=== Do this ===
Change "Select" to "Choose" in the records, beginning at the line that has "This screenshot has width=2537, height=1345." and stopping after the line that has "Action: click(366, 1210)". Give only those lines again, with nothing else altered.

=== Exercise data ===

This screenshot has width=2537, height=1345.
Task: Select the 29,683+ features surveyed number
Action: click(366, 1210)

--

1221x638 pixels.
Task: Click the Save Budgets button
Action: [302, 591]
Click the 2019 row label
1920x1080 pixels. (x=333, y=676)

=== Response to the exercise ===
This screenshot has width=2537, height=1345.
Task: Choose the 29,683+ features surveyed number
Action: click(366, 1210)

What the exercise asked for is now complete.